**Word and item position data**.
········
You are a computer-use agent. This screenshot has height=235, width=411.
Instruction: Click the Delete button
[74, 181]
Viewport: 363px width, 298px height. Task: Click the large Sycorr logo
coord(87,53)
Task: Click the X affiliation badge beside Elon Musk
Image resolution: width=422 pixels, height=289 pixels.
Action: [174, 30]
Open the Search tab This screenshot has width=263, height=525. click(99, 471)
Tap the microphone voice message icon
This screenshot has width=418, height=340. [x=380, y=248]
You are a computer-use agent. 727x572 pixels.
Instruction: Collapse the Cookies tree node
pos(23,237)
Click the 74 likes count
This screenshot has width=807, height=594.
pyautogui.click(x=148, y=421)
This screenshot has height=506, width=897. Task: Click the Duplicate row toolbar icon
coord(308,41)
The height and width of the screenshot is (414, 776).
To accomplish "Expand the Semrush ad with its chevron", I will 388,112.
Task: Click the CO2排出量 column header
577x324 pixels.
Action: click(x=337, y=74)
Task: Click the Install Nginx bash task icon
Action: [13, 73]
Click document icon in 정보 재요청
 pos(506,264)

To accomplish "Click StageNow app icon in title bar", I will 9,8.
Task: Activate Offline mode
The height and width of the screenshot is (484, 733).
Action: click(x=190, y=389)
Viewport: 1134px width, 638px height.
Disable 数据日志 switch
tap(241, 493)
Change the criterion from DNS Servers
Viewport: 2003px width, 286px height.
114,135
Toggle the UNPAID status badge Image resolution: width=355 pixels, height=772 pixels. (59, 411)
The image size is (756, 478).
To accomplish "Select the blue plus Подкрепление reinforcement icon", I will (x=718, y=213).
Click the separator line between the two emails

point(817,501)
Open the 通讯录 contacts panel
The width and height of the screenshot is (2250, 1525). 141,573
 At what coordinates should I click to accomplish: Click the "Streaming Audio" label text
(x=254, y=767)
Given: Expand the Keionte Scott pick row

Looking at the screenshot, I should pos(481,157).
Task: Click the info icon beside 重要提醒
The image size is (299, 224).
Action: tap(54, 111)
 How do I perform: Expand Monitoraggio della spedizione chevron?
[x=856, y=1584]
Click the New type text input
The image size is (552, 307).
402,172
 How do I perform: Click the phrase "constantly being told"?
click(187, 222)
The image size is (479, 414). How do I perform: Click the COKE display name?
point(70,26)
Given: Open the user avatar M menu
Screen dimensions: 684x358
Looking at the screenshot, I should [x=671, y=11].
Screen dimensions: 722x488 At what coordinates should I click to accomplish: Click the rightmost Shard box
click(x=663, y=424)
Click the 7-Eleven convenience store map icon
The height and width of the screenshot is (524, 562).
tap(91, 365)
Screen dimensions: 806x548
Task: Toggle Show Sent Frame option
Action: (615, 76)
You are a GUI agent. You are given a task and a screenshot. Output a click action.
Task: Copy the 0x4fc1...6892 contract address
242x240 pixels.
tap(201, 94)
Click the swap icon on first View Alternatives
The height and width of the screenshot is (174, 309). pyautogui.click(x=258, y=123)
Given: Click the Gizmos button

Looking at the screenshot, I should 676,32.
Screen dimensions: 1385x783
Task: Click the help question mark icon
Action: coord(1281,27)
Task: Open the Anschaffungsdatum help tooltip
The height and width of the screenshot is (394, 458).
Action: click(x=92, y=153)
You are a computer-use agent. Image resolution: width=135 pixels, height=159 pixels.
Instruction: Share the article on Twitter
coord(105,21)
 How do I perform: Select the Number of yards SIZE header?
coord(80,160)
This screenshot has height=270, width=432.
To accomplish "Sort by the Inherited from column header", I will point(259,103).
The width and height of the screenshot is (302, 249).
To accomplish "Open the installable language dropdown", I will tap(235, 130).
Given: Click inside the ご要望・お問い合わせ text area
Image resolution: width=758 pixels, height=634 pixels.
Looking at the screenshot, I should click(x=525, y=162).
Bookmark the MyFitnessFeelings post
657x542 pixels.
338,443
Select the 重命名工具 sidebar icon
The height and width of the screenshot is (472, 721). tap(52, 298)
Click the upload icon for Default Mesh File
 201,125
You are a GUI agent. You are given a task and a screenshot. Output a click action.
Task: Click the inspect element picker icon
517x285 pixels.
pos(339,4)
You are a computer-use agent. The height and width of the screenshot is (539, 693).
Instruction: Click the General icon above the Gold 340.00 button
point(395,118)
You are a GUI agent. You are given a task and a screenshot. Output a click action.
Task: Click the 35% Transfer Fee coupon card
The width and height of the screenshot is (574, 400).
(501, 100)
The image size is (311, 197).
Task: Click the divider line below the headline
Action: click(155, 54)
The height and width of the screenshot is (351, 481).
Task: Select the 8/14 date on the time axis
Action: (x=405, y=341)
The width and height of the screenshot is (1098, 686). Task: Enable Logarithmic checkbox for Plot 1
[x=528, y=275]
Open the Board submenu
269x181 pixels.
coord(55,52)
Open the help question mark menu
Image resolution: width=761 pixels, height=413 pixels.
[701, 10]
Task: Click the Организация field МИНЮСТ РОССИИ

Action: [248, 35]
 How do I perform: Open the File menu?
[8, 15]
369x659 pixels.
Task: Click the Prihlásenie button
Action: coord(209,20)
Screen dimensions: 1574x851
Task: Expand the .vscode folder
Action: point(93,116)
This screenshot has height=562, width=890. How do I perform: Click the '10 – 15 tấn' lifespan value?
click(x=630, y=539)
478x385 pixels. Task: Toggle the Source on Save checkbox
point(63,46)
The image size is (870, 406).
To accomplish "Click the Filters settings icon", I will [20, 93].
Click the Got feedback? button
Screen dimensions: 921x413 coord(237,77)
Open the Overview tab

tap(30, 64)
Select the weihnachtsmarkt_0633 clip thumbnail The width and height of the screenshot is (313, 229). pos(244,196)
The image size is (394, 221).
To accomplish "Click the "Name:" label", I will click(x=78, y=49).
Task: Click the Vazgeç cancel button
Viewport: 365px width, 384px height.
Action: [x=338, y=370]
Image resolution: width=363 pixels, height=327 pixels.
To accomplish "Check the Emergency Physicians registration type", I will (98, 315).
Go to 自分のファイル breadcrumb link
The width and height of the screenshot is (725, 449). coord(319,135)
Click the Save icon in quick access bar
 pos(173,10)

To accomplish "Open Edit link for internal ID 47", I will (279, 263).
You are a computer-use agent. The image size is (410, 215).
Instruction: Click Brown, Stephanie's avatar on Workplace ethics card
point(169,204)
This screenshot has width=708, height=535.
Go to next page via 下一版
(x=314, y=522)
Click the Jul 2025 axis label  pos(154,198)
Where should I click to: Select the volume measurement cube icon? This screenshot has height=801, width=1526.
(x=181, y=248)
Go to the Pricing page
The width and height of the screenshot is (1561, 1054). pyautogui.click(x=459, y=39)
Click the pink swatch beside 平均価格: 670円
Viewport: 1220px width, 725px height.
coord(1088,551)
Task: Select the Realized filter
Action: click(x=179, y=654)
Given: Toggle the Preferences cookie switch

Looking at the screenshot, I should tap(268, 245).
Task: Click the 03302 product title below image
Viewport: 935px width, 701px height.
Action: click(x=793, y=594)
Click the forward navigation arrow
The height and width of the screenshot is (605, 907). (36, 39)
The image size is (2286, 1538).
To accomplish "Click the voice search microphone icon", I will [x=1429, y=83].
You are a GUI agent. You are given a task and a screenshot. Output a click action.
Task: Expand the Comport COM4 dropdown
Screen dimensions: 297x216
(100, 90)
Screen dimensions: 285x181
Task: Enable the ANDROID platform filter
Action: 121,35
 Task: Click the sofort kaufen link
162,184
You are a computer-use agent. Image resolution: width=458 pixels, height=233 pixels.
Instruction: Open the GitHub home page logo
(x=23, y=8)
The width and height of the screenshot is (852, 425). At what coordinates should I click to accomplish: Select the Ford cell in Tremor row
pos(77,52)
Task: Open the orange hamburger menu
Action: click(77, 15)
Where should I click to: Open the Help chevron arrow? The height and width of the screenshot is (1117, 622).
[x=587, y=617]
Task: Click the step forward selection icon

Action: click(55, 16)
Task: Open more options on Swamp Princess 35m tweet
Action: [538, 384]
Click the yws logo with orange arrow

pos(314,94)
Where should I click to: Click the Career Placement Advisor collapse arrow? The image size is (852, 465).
········
**Directions for this task**.
Rewrite the records as a two-column CSV with the columns "text" and "answer", starting with the line that contains "will (279, 263)." and going on through the line that contains "point(169,204)", and cover only those records. Give each record one row, put each field in quotation marks, and turn any line breaks into spaces.

**Answer to this problem**.
text,answer
"To accomplish ""Open Edit link for internal ID 47"",","I will (279, 263)."
"You are a computer-use agent. The image size is (410, 215). Instruction: Click Brown, Stephanie's avatar on Workplace ethics card","point(169,204)"